Under the new rules, a wellness program that collects medical or health information qualifies under the ADA and GINA as an allowable voluntary health program if it meets the following requirements:

  • The program must be “reasonably designed to promote health or prevent disease.” This means the program must have a reasonable chance of improving health or preventing disease. For example, completing a questionnaire or undergoing a biometric screening for the purpose of alerting employees to health risks would meet the standard, as would employers gathering this information in the aggregate to design or offer health programs tailored to the needs of its employees. Asking employees to provide medical information without providing any feedback about risk factors or without using aggregate information to design a program would not meet the standard. Nor would programs that exist merely to shift costs from the employer to the employee or to predict future health costs.
  • The program must be “voluntary.” This means participation in the program must be optional, and not conditioned on access to healthcare coverage. Employers also may not take any adverse action against employees who chose not to answer disability-related questions.
  • Employers must provide notice for the program to be considered voluntary. The notice must clearly explain what medical information will be obtained, how it will be used, who will receive it, restrictions on disclosure and the methods that will be used to prevent improper disclosure.
  • Incentives are limited to 30 percent of coverage costs. Incentives, whether in the form of financial awards or discounts, time-off awards, prizes or other items of value, generally may not exceed 30 percent of the total cost of self-only coverage (including both the employee’s and employer’s contribution).
  • Confidentiality safeguards must be implemented. These confidentiality safeguards are consistent with HIPAA and also include ensuring that employers only receive de-identified aggregated information from the program, and prohibit conditioning participation in the program to allowing for the sale, transfer or distribution of health information.
  • The program must be accessible to persons with disabilities. This means that reasonable accommodations must be provided, absent undue hardship, that enable persons with disabilities to earn any incentive being offered. This requirement applies even if there is no medical inquiry. For example, sign interpretation would need to be provided for a nutrition class tied to the incentive.    

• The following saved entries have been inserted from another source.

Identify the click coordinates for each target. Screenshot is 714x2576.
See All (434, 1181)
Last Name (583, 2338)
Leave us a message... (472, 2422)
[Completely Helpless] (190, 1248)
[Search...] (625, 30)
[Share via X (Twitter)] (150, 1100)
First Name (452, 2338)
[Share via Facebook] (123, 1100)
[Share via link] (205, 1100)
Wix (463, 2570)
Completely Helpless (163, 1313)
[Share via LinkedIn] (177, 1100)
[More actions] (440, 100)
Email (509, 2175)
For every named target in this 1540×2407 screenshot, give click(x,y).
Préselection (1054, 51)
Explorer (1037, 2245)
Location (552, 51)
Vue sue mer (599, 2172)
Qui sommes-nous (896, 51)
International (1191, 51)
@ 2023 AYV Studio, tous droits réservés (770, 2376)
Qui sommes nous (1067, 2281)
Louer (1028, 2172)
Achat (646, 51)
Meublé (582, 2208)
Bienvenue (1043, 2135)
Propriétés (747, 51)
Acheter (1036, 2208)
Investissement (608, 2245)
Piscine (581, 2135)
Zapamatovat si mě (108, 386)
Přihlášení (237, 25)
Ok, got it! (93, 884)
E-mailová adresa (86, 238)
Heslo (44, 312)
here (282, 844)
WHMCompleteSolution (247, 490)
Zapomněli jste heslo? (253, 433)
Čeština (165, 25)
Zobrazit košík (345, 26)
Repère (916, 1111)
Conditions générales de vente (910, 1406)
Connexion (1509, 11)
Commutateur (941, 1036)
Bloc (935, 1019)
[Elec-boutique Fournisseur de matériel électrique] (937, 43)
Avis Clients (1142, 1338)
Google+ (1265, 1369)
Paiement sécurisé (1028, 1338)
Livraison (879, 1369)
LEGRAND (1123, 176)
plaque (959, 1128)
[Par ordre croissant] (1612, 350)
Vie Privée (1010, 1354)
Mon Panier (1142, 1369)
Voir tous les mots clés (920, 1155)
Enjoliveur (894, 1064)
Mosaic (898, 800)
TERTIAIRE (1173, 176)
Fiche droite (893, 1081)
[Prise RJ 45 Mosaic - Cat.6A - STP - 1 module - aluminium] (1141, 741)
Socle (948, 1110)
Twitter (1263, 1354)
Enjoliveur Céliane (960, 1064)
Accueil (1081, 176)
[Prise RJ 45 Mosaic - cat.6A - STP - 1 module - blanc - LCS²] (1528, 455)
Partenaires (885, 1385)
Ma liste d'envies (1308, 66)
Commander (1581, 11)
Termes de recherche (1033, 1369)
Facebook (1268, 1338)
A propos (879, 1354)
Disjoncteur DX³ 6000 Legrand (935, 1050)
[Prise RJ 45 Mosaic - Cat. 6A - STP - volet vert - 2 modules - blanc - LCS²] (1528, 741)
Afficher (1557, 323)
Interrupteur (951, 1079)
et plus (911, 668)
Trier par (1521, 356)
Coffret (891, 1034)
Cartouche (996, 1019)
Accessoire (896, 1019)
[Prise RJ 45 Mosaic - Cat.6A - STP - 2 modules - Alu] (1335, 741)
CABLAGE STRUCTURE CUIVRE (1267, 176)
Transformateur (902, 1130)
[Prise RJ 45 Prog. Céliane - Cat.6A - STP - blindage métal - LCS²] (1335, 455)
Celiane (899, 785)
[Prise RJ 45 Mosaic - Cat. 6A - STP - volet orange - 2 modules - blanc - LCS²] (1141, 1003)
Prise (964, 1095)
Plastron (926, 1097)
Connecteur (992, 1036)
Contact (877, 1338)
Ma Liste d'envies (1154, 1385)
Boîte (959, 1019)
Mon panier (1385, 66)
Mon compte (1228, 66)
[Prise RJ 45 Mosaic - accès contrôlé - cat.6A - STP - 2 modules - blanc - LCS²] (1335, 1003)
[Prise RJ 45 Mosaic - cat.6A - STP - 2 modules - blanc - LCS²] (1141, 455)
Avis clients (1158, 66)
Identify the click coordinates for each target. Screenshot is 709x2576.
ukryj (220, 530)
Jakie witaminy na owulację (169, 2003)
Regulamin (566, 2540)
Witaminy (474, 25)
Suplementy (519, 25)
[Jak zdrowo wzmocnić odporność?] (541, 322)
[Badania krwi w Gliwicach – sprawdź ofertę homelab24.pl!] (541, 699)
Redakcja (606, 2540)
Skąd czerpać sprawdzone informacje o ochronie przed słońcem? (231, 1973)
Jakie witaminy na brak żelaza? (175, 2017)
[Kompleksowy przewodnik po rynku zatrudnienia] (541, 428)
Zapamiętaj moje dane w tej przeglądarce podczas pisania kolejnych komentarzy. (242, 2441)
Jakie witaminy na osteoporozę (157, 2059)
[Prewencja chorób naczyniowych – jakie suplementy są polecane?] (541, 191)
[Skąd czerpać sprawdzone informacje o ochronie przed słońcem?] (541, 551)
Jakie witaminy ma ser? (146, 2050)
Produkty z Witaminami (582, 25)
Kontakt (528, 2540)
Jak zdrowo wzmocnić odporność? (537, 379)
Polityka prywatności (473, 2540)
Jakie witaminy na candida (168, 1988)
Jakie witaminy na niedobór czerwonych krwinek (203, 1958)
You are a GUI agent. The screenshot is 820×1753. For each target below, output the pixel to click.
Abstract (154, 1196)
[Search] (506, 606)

The final rules also clarify that certain wellness programs that are encouraged by ACA regulations do not implicate the ADA or GINA incentive limitations. For example, a smoking cessation program that merely asks whether or not an employee uses tobacco makes no medical inquiry and, therefore, employers may offer incentives as high as 50 percent, as allowed by the ACA regulations. Likewise, programs that offer incentives to attend nutrition or weight loss classes, or to exercise or walk, are subject to the ACA incentive limits, but not the ADA or GINA limits.

The final rules apply to all wellness programs, regardless of whether the wellness program is offered through a group plan or not. The final rule also clarifies that the ADA safe harbor provision for insurance plans does not apply to wellness programs that include disability-related inquires.  

The new rules do not go into effect until 2017, giving companies some lead time to ensure their wellness programs are in compliance. The final rules can be found in the Federal Register here (ADA) and here (GINA) as well as the question-and-answer documents here (ADA) and here (GINA).